If you simply issue a call for "democracy", why, no one can disagree with that - it would be like disagreeing with a call for apple pie. As soon as you propose a specific mechanism of democracy, whether it is Congress passing a law, or an AI polling people by phone, or government funding of a large research project whose final authority belongs to an appointed committee of eminent scientists, et cetera, people can disagree with that, because they can actually visualize the probable consequences.

So there is a tremendous motive to avoid criticism, to keep to the safely vague areas where people will applaud you, and not to make the concrete proposals where people might - gasp! - disagree.
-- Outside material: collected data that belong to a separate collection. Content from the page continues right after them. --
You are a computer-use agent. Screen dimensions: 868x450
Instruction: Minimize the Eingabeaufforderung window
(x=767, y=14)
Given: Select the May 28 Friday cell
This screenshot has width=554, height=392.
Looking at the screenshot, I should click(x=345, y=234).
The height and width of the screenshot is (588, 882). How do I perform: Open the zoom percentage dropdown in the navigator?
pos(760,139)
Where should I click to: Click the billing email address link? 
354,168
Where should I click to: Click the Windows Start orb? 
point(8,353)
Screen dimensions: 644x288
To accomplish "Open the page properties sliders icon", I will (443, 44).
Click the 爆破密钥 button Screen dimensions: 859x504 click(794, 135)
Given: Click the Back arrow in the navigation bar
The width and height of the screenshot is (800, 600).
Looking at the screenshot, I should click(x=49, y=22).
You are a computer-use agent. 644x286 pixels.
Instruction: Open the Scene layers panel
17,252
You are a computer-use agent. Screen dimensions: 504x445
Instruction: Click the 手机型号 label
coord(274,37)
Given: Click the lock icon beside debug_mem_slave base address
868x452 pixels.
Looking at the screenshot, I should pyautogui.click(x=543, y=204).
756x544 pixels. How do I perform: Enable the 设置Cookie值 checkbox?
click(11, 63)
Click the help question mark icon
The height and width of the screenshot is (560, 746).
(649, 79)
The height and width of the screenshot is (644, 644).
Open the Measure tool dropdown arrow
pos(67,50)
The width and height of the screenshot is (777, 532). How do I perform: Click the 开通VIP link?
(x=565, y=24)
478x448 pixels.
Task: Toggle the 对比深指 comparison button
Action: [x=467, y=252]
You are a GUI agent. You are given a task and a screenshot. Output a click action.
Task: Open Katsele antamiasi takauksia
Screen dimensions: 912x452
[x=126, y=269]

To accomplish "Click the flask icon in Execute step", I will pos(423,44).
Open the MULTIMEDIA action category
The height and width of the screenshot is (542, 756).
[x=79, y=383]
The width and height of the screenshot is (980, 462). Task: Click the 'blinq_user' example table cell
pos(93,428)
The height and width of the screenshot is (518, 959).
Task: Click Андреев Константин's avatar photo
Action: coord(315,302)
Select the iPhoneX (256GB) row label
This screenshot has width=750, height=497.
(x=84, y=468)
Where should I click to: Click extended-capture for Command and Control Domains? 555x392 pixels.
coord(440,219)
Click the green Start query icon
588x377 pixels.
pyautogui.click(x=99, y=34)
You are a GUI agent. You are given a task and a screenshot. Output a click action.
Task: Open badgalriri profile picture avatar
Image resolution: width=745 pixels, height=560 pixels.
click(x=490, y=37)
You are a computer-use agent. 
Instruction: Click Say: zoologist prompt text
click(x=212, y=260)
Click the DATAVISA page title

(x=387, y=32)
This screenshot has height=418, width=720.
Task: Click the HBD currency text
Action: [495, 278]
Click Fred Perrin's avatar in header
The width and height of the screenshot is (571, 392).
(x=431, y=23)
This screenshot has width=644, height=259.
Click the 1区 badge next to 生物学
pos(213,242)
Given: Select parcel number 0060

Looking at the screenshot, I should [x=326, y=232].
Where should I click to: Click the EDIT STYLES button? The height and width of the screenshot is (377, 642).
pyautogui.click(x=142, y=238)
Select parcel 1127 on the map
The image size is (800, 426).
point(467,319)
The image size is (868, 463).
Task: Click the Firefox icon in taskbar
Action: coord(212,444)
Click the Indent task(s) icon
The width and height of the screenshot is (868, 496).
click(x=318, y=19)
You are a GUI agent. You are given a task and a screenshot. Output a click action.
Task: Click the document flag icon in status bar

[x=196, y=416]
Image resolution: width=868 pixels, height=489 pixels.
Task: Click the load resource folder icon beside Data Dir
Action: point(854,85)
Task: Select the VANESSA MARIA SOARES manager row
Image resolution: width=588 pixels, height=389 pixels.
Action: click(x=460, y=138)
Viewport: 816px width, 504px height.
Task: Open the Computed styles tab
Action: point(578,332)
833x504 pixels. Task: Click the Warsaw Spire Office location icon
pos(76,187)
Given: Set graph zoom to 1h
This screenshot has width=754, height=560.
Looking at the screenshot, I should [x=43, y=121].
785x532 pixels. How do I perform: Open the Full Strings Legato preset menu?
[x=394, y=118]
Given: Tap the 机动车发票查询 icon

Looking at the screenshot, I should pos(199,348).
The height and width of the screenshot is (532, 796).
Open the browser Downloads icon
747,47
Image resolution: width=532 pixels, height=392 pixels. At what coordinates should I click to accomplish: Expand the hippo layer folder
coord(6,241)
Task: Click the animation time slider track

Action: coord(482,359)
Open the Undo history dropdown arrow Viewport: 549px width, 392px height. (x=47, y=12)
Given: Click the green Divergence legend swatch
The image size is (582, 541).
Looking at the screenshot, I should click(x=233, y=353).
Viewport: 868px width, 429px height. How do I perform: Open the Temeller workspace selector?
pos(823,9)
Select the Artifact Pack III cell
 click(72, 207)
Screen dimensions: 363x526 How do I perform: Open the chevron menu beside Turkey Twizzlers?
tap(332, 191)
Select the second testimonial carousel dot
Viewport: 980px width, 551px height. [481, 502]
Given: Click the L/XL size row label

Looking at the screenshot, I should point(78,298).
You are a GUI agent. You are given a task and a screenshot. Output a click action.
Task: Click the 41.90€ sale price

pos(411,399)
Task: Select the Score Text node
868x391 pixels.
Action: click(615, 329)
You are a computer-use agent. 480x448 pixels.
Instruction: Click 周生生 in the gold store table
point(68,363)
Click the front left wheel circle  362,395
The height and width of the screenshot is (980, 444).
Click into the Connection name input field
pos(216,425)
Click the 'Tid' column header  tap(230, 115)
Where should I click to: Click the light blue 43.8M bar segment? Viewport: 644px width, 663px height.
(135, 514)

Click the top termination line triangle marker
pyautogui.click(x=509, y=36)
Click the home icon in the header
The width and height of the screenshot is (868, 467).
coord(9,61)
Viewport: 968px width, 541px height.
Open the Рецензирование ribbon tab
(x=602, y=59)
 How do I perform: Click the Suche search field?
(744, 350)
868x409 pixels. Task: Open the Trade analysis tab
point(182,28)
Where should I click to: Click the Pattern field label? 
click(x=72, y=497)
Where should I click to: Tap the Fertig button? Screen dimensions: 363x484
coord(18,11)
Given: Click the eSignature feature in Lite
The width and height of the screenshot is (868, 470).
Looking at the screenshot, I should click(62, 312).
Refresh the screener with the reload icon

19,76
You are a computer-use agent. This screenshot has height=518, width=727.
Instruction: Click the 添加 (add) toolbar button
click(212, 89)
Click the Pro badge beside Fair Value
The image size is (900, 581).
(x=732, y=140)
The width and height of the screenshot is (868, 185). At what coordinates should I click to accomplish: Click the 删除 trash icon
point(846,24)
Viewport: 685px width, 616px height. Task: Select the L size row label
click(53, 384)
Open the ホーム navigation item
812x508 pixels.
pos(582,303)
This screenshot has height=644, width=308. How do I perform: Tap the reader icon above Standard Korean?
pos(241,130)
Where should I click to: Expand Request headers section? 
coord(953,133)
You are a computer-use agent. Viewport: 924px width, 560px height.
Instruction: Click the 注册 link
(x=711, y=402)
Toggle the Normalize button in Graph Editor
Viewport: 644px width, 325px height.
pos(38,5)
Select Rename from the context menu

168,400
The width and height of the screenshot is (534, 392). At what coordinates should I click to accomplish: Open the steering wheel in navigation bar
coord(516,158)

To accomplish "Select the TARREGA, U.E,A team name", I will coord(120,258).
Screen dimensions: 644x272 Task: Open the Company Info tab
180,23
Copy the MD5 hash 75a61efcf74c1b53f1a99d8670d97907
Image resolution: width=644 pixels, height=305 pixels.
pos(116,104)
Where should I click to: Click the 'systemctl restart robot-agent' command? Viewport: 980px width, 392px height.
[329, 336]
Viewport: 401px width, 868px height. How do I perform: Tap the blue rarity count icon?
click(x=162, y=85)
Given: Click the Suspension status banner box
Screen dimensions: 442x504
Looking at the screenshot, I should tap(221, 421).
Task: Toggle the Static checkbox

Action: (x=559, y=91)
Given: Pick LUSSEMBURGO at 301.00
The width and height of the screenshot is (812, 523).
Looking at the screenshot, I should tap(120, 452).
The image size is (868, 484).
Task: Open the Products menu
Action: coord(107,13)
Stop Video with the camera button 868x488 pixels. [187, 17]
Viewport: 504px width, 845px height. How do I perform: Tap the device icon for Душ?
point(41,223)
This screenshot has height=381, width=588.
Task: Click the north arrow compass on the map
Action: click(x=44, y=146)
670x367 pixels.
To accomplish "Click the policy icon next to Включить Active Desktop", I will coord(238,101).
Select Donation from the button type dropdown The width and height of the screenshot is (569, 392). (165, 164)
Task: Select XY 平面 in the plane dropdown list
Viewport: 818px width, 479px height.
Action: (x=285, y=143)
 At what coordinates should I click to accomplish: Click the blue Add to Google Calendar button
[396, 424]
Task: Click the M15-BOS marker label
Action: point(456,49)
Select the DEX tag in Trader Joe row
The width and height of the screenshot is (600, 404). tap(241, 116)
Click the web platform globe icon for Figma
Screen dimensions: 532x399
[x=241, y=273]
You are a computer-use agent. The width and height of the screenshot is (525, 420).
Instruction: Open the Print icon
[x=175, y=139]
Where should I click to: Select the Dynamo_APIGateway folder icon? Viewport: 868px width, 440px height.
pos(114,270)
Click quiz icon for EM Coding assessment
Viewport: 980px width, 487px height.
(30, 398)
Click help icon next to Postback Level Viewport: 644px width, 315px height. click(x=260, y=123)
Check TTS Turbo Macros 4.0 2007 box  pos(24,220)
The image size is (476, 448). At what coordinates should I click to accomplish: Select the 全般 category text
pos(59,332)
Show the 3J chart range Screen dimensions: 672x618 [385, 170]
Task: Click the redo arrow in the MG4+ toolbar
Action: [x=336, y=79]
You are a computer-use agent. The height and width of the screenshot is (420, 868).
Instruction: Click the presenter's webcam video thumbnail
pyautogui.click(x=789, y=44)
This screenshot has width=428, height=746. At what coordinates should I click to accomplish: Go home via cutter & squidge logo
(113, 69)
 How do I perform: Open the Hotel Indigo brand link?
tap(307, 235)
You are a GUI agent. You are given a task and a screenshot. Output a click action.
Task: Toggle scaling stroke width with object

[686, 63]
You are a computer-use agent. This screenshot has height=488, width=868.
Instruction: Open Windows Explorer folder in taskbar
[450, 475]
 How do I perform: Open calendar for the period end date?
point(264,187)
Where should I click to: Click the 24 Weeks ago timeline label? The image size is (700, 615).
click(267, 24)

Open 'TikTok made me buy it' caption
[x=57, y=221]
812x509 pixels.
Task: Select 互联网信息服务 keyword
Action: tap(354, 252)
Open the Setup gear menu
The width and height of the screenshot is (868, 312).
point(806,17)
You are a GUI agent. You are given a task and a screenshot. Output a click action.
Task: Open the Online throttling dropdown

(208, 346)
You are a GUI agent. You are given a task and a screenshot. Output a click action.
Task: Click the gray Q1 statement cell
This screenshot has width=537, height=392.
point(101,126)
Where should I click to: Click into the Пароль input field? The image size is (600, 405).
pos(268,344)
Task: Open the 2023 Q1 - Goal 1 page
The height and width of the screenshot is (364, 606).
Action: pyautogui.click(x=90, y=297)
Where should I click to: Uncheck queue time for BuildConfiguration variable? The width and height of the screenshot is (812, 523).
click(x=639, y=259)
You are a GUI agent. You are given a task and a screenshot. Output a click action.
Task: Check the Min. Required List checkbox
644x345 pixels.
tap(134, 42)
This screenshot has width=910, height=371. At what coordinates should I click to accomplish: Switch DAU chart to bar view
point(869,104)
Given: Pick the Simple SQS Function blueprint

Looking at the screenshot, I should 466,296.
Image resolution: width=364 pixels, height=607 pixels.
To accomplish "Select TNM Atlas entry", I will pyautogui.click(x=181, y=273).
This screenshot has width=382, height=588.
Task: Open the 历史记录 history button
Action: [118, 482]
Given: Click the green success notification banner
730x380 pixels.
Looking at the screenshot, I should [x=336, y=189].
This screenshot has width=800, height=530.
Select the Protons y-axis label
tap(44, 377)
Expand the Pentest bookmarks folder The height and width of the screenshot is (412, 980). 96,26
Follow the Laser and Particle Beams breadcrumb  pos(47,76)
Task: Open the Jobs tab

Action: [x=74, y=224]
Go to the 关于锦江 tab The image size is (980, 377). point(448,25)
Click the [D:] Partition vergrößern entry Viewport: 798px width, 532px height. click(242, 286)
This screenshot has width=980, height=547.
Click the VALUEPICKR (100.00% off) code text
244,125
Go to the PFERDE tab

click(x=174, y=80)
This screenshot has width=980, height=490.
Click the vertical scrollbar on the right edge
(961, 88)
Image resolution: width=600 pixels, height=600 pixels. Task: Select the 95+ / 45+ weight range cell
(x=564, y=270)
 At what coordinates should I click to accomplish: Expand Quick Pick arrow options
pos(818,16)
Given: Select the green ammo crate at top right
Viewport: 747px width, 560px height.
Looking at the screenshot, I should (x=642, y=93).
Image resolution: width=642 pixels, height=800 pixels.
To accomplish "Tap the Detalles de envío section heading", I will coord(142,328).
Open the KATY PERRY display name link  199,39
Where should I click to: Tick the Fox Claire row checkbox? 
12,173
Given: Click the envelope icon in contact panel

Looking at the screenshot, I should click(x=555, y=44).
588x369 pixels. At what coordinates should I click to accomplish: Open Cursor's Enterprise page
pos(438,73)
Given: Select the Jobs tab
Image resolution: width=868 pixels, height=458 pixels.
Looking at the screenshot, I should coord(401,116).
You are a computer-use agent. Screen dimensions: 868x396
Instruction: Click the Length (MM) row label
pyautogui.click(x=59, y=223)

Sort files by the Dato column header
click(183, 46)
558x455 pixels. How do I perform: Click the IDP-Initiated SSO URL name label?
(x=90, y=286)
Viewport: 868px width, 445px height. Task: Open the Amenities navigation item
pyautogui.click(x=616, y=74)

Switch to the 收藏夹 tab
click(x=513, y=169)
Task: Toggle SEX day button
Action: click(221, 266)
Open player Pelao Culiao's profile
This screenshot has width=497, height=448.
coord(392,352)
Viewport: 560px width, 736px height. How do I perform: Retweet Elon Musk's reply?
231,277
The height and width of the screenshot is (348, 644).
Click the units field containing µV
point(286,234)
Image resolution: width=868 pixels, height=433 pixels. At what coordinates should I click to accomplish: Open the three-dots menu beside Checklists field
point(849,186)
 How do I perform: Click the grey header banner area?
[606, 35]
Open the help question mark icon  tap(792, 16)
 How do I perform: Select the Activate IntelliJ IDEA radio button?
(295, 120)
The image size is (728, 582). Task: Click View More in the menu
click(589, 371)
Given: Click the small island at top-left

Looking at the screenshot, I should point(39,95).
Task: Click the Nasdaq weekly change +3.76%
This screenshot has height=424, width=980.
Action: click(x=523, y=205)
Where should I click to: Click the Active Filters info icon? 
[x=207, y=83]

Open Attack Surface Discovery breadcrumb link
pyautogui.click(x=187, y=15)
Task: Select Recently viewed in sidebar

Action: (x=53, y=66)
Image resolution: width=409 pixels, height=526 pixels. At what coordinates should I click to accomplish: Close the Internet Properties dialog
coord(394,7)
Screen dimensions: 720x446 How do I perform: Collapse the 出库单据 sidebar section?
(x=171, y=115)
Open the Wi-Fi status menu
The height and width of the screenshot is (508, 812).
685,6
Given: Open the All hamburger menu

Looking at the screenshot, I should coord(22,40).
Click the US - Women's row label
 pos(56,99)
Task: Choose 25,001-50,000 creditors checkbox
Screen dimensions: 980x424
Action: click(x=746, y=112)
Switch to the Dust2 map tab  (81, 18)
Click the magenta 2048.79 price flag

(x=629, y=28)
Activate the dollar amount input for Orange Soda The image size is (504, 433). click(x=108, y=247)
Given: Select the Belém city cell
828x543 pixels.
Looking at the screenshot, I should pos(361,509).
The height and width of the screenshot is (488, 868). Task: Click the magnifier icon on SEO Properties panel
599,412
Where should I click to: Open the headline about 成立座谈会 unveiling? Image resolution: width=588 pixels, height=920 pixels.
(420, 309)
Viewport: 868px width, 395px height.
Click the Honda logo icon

Now I do not accuse you too much of this, because you did say "Genome Project" when challenged instead of squirting out an immense cloud of ink. But it is why I challenged you to define "democracy". I think that the real value in these discussions comes from people willing to make concrete proposals and expose themselves to criticism.

Comment author: capybaralet 30 September 2015 12:50:32AM 0 points [-]

Really bad example...

My impression is that democracy is seeing a sharp uptick in attacks from elites and intellectuals. There are many who now believe, e.g., that the US should be more like China (see: the success of Trump).

As the speaker noted, he expected his speech to be controversial in that crowd, and in a way, it was, as evidenced by this blog post :)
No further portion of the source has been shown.